ENGIN 444: Cyber-Physical Systems Security (Spring 2026)

Course Description

This course delves into the intricate realm of security within Cyber-Physical Systems (CPS), focusing particularly on energy systems. It provides a comprehensive understanding of security fundamentals spanning across the physical layer as well as the intricate cyber layer of CPS. Through a blend of theoretical foundations and practical applications, students will explore the critical interplay between physical infrastructure and digital systems, gaining insight into the unique security challenges that arise in this domain. Emphasis will be placed on practical applications and hands-on lab exercises will be utilized to complement the lecture material.

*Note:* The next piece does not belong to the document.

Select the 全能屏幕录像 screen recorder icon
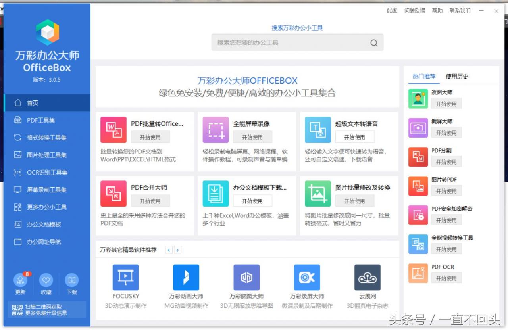coord(216,129)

The course is structured to provide a progressive learning experience, beginning with foundational cybersecurity concepts and gradually advancing to more complex topics. The curriculum encompasses a mix of lectures, interactive weekly discussions, case studies, and practical take-home assignments to cater to diverse learning styles.

Credit Hours: 3

Class Meetings: The class meets twice per week for 75 minutes

Prerequisites

CS 240 or CS 109, and ENGIN 344 or ENGIN 342 (pre- or co-requisite), or permission of the instructor

The course is mostly self-contained and will present the essential technologies needed to gain a qualitative comprehension of the security environment within industrial Cyber-Physical Systems, prioritizing breadth of understanding over quantitative analyses. It is assumed that the students are familiar with and have a good background using at least one programming language, such as C, C++, Python, or MATLAB.

Course Objectives

This course will provide:

• An introduction to Cyber-Physical Systems (CPS) and their significance for critical infrastructure operations.
• An overview of security principles and challenges in CPS, with a focus on energy systems.
• Essential tools for the analysis of attack vectors and vulnerabilities in industrial CPS processes.
• Strategies for risk assessment, threat modeling, and security architecture design in CPS.
• Survey of regulatory frameworks and standards governing CPS security.
• Hands-on laboratory exercises utilizing ethical hacking and reverse-engineering tools for security investigations.
• A presentation of case studies and real-world examples to illustrate key concepts and security best practices. What are Cyber-Physical Systems and their significance for critical infrastructure operations

Student Outcomes

By the end of the course, students will emerge with a robust understanding of CPS security principles, equipped to address the evolving challenges in safeguarding critical infrastructure against cyber threats. Specifically, students:

• will develop an understanding of the complexities involved in designing, analyzing, and securing CPS, including inherent challenges, common security practices, and distinctions from traditional enterprise systems, while also cultivating the ability to apply engineering design to produce solutions meeting specified security needs, considering public safety, privacy, as well as global, social, and economic factors.
• will investigate system design, monitoring, scheduling, management, and control challenges across the entire lifecycle of CPS implementations.
• via weekly discussions, will acquire expertise in proficiently communicating with various cybersecurity professionals and diverse audiences creating a collaborative and inclusive environment.
• will engage with CPS components and protocols, conduct vulnerability assessments on mission-critical CPS systems, and formulate resilient CPS architectures capable of withstanding potential attacks, demonstrating an ability to identify, formulate, and solve complex engineering problems through the application of principles from engineering, science, and mathematics.
• via hands-on lab assignments, will gain the capacity to employ newly acquired knowledge, facilitate and execute experiments, analyze and interpret data, and utilize engineering judgment to deduce conclusions pertaining to the cybersecurity and resilience of the fundamental critical systems under scrutiny.

Resources and Other Requirements

• Instructor’s lecture notes and handouts
• A number of relevant papers from recent journal publications and conference proceedings
• A desktop or laptop computer is required

There is no mandated textbook. Recommended books include:

• "Practical Industrial Cybersecurity: ICS, Industry 4.0, and IIoT" by C. J. Brooks and P. A. Craig
• "Cybersecurity of Industrial Systems (Systems and Industrial Engineering)" by J. M. Flaus
• "Industrial Network Security: Securing Critical Infrastructure Networks for Smart Grid, SCADA, and Other Industrial Control Systems" by E. D. Knapp and J. T. Langill
• "Cyber-Physical Attacks: A Growing Invisible Threat" by G. Loukas
• "Industrial Cybersecurity: Efficiently monitor the cybersecurity posture of your ICS environment" by P. Ackerman.